Texte à étudier:

▼

Il répond et dit à celui qui lui parle : « Qui est ma mère ? Qui sont mes frères ? »  Il tend sa main vers ses disciples et dit : « Voici ma mère et mes frères : Car celui qui fait la volonté de mon père qui est dans les cieux, lui est pour moi frère, et sœur, et mère ! » 

 

 

Regarde dans le ciel, par He-Qi

 

 

voir aussi : Esprit de famille, Famille adoptive, Famille recomposée

Une petite scène très connue, rapportée par les trois synoptiques. C'est chez Marc qu'on trouve les éléments qui nous donnent sa signification historique. Marc dit en effet, clairement, que la famille de Jésus considérait qu'il avait l'esprit dérangé (Marc 3, 21), et que, s'étant déplacée jusqu'à la maison de Pierre pour se saisir de lui et le ramener chez eux, ils avaient trouvé une telle foule qu'ils ont été obligés de lui faire demander de sortir. Marc seul, donc, nous a conservé les tenants et aboutissants de l'histoire. Matthieu et Luc, qui écrivent plus tard que Marc, qui se sont donnés la peine de composer, chacun de leur côté, un récit de l'enfance de Jésus, arrivent à une époque où on a estimé qu'il n'était pas 'convenable' de se rappeler de cet antagonisme entre Jésus et sa famille. Donc plus de "il a perdu la tête", mais ils conservent quand même l'anecdote pour l'idée de famille spirituelle, plus importante que la famille biologique. Et comme chacun a placé l'épisode à un moment différent dans son récit, il est important de regarder quel est ce moment choisi par chacun.

Pour Matthieu, c'est donc ici, à la fin de son chapitre de discussions entre Jésus et un groupe de pharisiens. Nous avons vu ces derniers jours comme Matthieu a tout fait pour présenter des échanges très ouverts entre eux, respectueux, sans animosité. Et c'est même sans doute conforme à la réalité historique des premiers temps en Galilée. Jésus, ancien élève des pharisiens, sait comment il faut leur parler, et eux, ses anciens maîtres ou condisciples, sont plutôt de son côté dans une entreprise qui a le mérite de porter haut les couleurs de leur province face à la Judée, leur rivale traditionnelle. Ceci dit, nous avons vu aussi que la cible de communication de Matthieu, ce sont les pharisiens de son temps, de Judée comme de Galilée, et qui peuvent avoir suivi son développement avec bonne volonté, mais qui peuvent aussi être encore hésitants. Il y a là pour eux un pas à franchir, c'est donc pour eux qu'il met en valeur cette affirmation de Jésus : se convertir, le suivre, c'est comme d'entrer dans une famille. Ils ne seront pas seuls, ils vont trouver des frères et des sœurs, une chaleur humaine. Ce qui nous intéresse ici, c'est que c'est aux pharisiens que Matthieu a souhaité adresser particulièrement ces mots de Jésus. Cela nous dit, une fois de plus, à quel point il s'intéresse à eux, à quel point ils est plein de sollicitude pour eux, à l'opposé complet de son discours du chapitre 23, vers la fin du ministère public de Jésus.

▲

[Enregistrements de données]
▼

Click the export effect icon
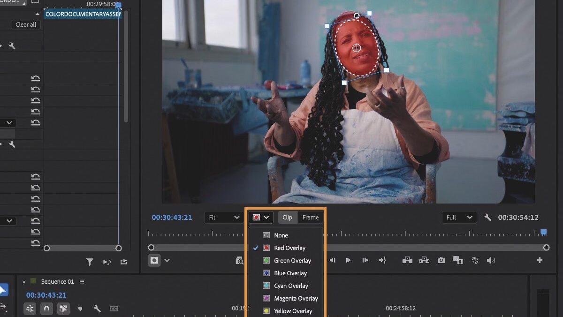The height and width of the screenshot is (317, 563). coord(124,262)
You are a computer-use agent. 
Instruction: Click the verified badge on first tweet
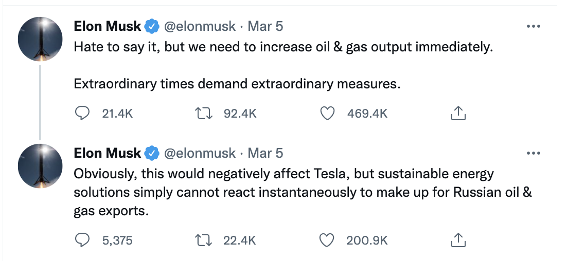(x=152, y=26)
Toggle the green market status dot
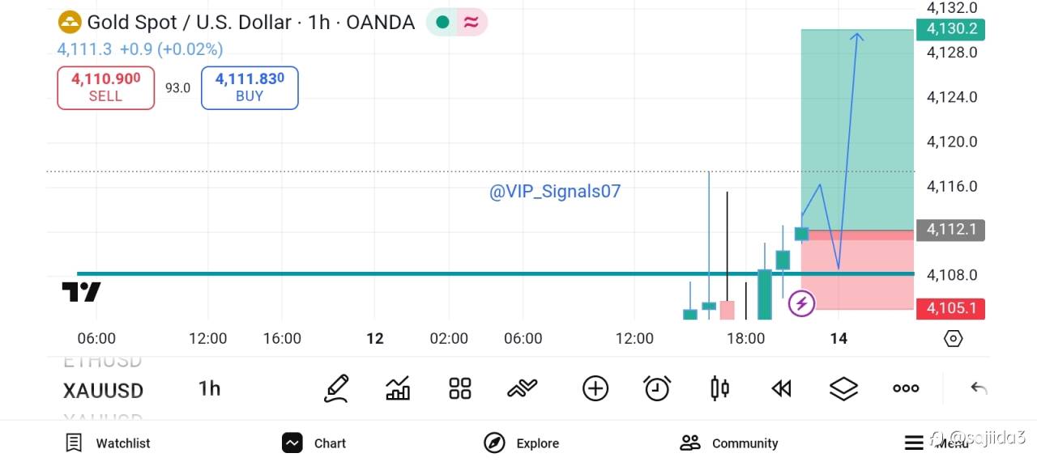The image size is (1037, 466). 442,23
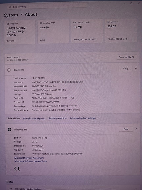Click the Installed RAM icon
Image resolution: width=142 pixels, height=190 pixels.
pos(41,23)
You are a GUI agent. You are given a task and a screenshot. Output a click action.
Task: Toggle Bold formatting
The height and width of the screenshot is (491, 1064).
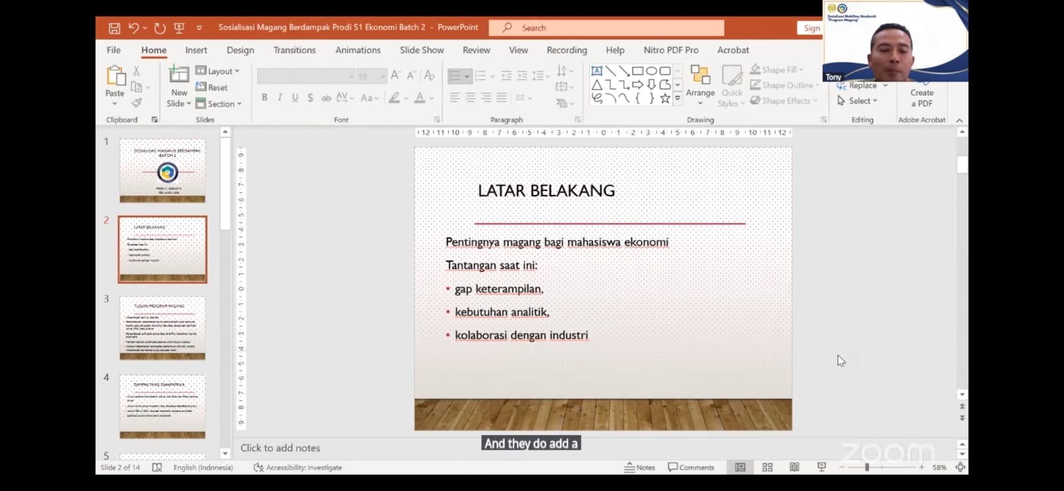265,98
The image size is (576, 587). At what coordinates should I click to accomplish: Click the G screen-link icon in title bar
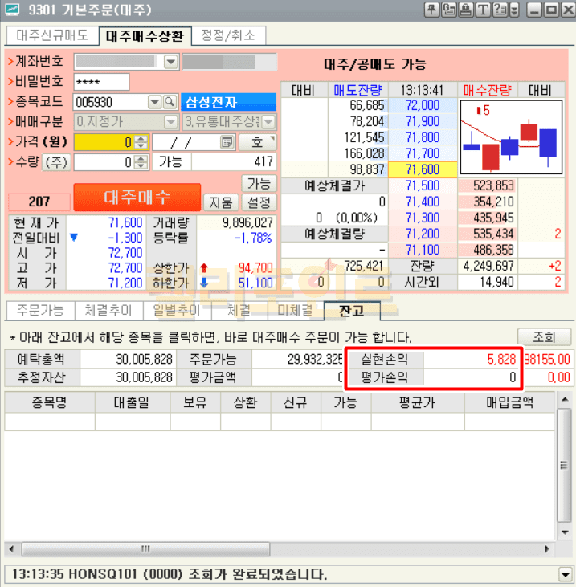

▲

Travail demandé:
(1) Résumez sous forme de liste le paragraphe du commentaire sur la famille spirituelle de Jésus qui commence par « Une petite scène très connue », en conservant ses faits principaux.
(2) D'après le commentaire sur la famille spirituelle de Jésus, jusqu'où la famille de Jésus s'était-elle déplacée pour se saisir de lui ?
(3) Poursuivez le commentaire sur la famille spirituelle de Jésus à partir de sa dernière phrase.

Réponses attendues:
(1)
- La scène est rapportée par les trois synoptiques.
- Marc seul en livre la signification historique : la famille de Jésus le jugeait dérangé (Marc 3, 21). Elle s'est rendue à la maison de Pierre pour le ramener. À cause de la foule, elle a dû lui faire demander de sortir.
- Matthieu et Luc écrivent plus tard et composent chacun un récit de l'enfance de Jésus. À leur époque, on jugeait inconvenant de rappeler cet antagonisme, et ils omettent donc « il a perdu la tête ».
- Ils conservent l'anecdote pour l'idée d'une famille spirituelle plus importante que la famille biologique.
- Chacun l'ayant placée à un moment différent de son récit, il importe d'examiner le moment choisi.

(2) Jusqu'à la maison de Pierre.

(3)
Il y a de fait un tel contraste entre le Matthieu que nous suivons actuellement, depuis le début de son évangile, et celui d'autres passages comme ce fameux discours de malédictions contre les pharisiens, qu'on est obligé de conclure à plusieurs couches rédactionnelles. Le Matthieu que nous avons en ce moment est celui d'une communauté judéo-chrétienne, dans une période où ils sont encore acceptés comme juifs par leurs coreligionnaires, où les relations existent encore, sans exacerbation, où il est encore possible de discuter et d'argumenter. Le Matthieu du discours d'imprécations et d'autres passages de même facture, est celui de la même communauté judéo-chrétienne, mais à une époque plus tardive, après la destruction de Jérusalem, lorsque la synagogue, devenue la seule structure autour et à partir de laquelle se développera désormais le judaïsme, décide d'exclure les chrétiens de son sein, les décrétant blasphémateurs, impies, voire athées. C'est à ce moment-là que, sur un évangile qui, comme nous l'avons vu ces jours-ci, était tout de finesse et de compréhension pour le pharisaïsme, viendront se greffer ces anathèmes en retour que sont les "malheureux, vous, les pharisiens" scandés à sept reprises, comme un écho inverse aux béatitudes du sermon sur la montagne, et qui, malheureusement, par leur violence, nous frappent plus que l'autre Matthieu.